_Using the information_.
1. Decide whether each statement agrees with the methods text on hypertension in pregnancy, answering yes or no and quoting the words of the text that decide it. (a) Blood pressure was measured while the woman was lying down. (b) A physician determined gestational age from the date of the last menstrual period. (c) In the stepwise model, the entry and staying criteria for variables were set at 0.05.
2. In the methods text on hypertension in pregnancy, which model was used to estimate relative risks for the effect of vitamins on hypertension?

*** Text provided ***

Outcome assessment. A woman was considered hypertensive if her systolic blood pressure was ≥140 mm Hg or diastolic blood pressure was ≥ 90 mm Hg at any time during pregnancy. The nurse measured the blood pressure using a mercury sphygmomanometer with the woman sitting rested on a chair, and recorded single values for systolic and diastolic blood pressure. Measurements were made at least monthly at prenatal visits, at delivery, and at postnatal visits.

Dota collections for other covariates. Information on sociodemographic characteristics was collected at baseline and all routine laboratory tests were conducted as described elsewhere (19). A study physician examined the patient; a nurse obtained the history and measured height, weight, and mid-upper arm circumference at baseline and every subsequent month. Gestational age was determined by the physician using the date of the last menstrual period.

Statistical analysis. In the analysis for treatment effect of vitamins on hypertension during pregnancy, we excluded women with hypertension at the time of randomization, and considered the first event of hypertension between randomization and 3 mo postpartum. We calculated person time from randomization to the first diagnosis of hypertension during pregnancy, loss to follow-up, or 90 d postpartum, whichever came first. In intention-to-treat analyses, we used the Kaplan-Meier estimator to obtain cumulative rates and the Cox proportional hazards model to estimate relative risks (RR) and the 95% CI for the effect of vitamins on hypertension. The α level was set at 5%. We analyzed the main effects of vitamin A, multivitamins, and their interactions. We explored effect modification by CD4 cell count, lymphocyte count, erythrocyte sedimentation rate (ESR), hemoglobin, age, baseline BMI, history of diabetes, nulliparity, literacy level, \and plasma vitamins A and E by comparing full and reduced Cox models using the likelihood ratio test. All of the analyses in Figure 1, and Tables 2 and 3 were unadjusted for any covariates. To assess the predictors of hypertension during pregnancy, we included all potential predictors in a forward stepwise Cox proportional hazards model with entry and staying criteria for the variables set at 0.20.

*** Given records ***

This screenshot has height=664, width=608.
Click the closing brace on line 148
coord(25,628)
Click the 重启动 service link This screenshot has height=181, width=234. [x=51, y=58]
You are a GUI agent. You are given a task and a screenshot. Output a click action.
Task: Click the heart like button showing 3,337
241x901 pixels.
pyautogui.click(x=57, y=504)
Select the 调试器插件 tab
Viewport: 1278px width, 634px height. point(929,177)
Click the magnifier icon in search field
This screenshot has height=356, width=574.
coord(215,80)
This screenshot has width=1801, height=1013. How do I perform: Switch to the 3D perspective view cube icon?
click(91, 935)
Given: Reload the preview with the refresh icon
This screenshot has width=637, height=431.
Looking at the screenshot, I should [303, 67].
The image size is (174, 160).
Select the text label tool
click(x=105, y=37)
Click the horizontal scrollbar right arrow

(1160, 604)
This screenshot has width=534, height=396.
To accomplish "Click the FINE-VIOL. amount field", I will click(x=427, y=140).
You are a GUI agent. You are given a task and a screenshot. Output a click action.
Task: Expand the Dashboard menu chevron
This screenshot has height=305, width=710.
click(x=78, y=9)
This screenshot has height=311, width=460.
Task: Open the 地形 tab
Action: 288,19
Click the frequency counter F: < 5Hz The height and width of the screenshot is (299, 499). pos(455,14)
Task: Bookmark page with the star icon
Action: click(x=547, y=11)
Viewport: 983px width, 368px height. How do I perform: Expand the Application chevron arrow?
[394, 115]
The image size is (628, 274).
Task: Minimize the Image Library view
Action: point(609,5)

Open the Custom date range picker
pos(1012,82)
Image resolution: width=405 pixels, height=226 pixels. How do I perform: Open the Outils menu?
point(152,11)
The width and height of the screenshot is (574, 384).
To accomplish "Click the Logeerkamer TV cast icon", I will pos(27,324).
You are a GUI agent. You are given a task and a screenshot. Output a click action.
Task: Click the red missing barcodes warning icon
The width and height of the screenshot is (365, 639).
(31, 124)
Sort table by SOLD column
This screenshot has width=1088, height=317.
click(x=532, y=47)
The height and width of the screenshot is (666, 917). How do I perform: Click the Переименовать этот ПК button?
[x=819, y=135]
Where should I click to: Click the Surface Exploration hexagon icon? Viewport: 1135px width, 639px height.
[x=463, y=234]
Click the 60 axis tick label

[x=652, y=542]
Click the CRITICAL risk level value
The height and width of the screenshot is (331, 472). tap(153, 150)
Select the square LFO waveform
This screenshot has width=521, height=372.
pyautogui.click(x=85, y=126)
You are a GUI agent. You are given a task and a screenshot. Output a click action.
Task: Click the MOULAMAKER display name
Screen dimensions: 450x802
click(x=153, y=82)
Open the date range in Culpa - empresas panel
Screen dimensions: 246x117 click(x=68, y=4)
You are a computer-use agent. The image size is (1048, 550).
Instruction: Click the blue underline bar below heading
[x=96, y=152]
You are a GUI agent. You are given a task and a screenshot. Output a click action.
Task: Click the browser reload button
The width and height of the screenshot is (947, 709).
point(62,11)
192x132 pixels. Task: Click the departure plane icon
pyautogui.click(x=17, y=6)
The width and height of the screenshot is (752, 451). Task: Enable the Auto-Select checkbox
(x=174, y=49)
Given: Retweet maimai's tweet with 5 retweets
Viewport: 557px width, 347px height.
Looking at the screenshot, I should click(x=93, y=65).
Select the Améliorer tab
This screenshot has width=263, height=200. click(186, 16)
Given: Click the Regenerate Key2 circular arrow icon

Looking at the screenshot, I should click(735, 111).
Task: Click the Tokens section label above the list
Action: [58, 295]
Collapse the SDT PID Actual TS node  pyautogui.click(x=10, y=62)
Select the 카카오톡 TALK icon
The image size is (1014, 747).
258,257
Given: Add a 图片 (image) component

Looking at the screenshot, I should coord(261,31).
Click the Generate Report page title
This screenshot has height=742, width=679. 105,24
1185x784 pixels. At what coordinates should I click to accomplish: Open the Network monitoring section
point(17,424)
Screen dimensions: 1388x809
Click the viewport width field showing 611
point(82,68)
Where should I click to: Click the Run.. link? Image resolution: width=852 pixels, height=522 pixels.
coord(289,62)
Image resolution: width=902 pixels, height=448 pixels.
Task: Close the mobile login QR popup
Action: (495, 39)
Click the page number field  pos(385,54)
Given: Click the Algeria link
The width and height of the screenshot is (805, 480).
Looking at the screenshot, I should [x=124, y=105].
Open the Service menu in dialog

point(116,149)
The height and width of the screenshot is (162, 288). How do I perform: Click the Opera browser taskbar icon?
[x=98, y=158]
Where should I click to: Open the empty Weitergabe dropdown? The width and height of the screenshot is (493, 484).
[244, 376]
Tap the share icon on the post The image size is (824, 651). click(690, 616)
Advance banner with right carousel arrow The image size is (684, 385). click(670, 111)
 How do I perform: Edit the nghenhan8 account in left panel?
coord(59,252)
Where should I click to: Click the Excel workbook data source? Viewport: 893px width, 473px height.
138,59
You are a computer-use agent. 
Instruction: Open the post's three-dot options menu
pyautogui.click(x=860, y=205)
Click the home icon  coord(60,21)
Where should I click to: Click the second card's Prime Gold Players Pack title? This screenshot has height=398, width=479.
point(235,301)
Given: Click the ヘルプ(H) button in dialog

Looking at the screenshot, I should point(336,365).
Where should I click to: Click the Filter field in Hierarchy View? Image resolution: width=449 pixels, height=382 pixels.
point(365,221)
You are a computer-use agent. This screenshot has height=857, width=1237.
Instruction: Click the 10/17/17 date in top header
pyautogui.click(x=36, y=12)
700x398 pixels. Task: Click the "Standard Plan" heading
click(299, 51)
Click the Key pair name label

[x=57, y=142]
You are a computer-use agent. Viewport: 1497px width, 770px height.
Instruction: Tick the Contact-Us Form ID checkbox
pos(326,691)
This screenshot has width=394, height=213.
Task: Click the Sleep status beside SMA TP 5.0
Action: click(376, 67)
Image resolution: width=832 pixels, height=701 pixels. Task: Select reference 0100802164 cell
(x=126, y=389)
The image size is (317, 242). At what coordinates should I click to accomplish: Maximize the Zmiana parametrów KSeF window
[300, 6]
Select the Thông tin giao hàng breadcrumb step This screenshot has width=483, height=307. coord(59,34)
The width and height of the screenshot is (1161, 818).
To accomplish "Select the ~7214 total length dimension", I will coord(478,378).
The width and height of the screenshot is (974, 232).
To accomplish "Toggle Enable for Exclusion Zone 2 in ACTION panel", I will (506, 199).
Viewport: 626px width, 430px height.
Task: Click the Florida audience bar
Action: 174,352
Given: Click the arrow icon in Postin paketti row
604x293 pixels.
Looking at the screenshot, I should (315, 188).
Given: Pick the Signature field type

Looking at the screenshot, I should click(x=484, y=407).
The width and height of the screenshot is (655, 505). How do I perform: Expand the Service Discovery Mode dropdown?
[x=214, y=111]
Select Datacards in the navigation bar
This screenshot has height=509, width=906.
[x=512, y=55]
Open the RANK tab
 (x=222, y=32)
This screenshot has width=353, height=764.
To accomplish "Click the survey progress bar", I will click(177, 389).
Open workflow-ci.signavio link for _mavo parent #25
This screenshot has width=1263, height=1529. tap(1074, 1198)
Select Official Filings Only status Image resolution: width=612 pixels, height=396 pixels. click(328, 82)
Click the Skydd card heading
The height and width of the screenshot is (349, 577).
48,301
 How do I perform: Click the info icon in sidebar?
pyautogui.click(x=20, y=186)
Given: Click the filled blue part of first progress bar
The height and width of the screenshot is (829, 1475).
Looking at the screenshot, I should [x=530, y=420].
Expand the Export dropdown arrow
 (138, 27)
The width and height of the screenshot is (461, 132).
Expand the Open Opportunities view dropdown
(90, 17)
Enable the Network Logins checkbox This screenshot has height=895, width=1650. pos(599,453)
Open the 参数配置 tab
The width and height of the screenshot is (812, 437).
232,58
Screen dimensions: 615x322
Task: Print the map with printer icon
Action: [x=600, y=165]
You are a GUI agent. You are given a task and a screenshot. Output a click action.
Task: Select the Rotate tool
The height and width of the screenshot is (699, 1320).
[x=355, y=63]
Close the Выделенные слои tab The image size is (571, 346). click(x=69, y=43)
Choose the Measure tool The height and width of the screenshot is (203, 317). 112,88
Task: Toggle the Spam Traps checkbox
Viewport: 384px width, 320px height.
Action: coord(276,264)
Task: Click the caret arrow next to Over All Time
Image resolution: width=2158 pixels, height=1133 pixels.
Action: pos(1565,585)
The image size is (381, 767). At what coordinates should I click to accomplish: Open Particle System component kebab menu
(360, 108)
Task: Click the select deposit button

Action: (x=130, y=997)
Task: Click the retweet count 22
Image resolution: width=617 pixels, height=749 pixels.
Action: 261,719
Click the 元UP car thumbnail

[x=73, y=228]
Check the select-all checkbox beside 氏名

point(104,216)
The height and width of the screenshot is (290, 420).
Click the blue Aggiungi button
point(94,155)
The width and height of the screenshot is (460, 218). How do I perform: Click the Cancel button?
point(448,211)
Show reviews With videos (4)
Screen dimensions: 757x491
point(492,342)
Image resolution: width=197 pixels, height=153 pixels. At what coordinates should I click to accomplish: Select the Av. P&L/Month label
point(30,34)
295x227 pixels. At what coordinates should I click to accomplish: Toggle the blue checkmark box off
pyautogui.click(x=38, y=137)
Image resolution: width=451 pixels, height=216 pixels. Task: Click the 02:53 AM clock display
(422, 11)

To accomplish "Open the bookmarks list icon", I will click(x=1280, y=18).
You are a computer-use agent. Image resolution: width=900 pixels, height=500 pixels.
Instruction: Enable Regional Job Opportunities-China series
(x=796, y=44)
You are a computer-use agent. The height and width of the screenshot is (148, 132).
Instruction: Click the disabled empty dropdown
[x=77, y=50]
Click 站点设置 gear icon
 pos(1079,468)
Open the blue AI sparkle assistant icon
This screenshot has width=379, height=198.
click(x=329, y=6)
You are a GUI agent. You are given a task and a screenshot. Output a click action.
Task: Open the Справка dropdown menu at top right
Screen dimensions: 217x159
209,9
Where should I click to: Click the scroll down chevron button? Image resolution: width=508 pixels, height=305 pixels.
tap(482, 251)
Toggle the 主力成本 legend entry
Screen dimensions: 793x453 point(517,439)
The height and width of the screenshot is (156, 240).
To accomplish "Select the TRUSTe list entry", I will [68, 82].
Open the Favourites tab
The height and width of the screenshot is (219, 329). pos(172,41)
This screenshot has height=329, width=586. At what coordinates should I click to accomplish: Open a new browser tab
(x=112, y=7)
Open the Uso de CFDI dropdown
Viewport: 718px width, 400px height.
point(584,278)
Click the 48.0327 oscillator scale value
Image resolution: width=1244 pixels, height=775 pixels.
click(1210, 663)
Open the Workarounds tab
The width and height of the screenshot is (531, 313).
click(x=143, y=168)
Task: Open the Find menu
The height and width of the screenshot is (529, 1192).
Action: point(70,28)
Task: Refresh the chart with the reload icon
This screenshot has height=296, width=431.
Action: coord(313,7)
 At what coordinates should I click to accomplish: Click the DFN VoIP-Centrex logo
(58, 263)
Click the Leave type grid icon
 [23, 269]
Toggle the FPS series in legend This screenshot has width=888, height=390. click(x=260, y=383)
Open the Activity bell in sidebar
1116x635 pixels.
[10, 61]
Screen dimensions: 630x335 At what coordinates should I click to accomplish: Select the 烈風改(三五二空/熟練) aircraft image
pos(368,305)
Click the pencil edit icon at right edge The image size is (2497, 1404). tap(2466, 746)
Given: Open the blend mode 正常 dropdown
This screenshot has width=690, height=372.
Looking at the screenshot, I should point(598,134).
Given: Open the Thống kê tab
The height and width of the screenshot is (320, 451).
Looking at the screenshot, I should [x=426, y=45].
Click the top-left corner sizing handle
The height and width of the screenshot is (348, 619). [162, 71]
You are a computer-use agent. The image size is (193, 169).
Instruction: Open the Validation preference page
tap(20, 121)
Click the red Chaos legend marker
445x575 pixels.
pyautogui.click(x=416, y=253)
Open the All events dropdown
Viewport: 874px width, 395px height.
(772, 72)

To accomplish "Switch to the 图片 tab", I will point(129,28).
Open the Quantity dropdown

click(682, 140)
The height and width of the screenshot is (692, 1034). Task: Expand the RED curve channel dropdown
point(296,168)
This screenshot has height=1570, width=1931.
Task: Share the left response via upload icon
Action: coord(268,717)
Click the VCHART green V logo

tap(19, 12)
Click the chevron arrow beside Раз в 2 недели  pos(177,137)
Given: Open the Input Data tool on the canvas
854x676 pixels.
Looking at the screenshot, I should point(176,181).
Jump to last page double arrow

***

_Responses by task_.
1.
(a) No: "with the woman sitting rested on a chair"
(b) Yes: "Gestational age was determined by the physician using the date of the last menstrual period"
(c) No: "with entry and staying criteria for the variables set at 0.20"

2. The Cox proportional hazards model.